• _Instruction_
Convert the records into a Markdown table with the columns Row and Line, one non-blank line per row, beginning at the line that contains "Task: Choose FontsAndColorsBackup_1ded0138" and ending after the final line of the records.

• _Data in this exercise_
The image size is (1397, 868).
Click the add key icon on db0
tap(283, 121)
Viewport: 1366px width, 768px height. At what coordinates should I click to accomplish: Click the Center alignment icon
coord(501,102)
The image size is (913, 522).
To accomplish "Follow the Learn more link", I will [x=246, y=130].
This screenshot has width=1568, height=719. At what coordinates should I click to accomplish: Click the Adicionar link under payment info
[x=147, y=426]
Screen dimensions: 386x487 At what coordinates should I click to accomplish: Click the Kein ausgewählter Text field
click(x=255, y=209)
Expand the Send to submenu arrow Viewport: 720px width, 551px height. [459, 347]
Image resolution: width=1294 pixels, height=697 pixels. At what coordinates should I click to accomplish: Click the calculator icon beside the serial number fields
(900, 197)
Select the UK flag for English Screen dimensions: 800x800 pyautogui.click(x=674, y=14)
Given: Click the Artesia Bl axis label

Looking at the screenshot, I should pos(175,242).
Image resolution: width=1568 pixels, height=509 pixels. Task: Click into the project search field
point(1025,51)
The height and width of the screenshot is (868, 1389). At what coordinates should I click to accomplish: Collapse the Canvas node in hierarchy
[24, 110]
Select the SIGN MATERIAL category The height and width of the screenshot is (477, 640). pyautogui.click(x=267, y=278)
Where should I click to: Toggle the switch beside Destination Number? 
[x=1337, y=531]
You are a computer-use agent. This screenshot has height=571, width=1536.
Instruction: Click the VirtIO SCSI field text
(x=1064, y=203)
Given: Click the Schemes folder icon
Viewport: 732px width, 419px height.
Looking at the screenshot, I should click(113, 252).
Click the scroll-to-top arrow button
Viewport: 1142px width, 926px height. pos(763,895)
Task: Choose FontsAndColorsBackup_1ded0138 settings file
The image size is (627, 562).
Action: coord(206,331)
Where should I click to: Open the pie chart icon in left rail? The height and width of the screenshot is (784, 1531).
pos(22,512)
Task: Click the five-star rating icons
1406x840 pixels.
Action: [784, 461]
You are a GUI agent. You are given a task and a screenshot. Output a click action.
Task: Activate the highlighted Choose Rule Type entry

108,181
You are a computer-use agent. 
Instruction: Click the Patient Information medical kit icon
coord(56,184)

• _The output_
| Row | Line |
|---|---|
| 1 | Task: Choose FontsAndColorsBackup_1ded0138 settings file |
| 2 | The image size is (627, 562). |
| 3 | Action: coord(206,331) |
| 4 | Where should I click to: Open the pie chart icon in left rail? The height and width of the screenshot is (784, 1531). |
| 5 | pos(22,512) |
| 6 | Task: Click the five-star rating icons |
| 7 | 1406x840 pixels. |
| 8 | Action: [784, 461] |
| 9 | You are a GUI agent. You are given a task and a screenshot. Output a click action. |
| 10 | Task: Activate the highlighted Choose Rule Type entry |
| 11 | 108,181 |
| 12 | You are a computer-use agent.  |
| 13 | Instruction: Click the Patient Information medical kit icon |
| 14 | coord(56,184) |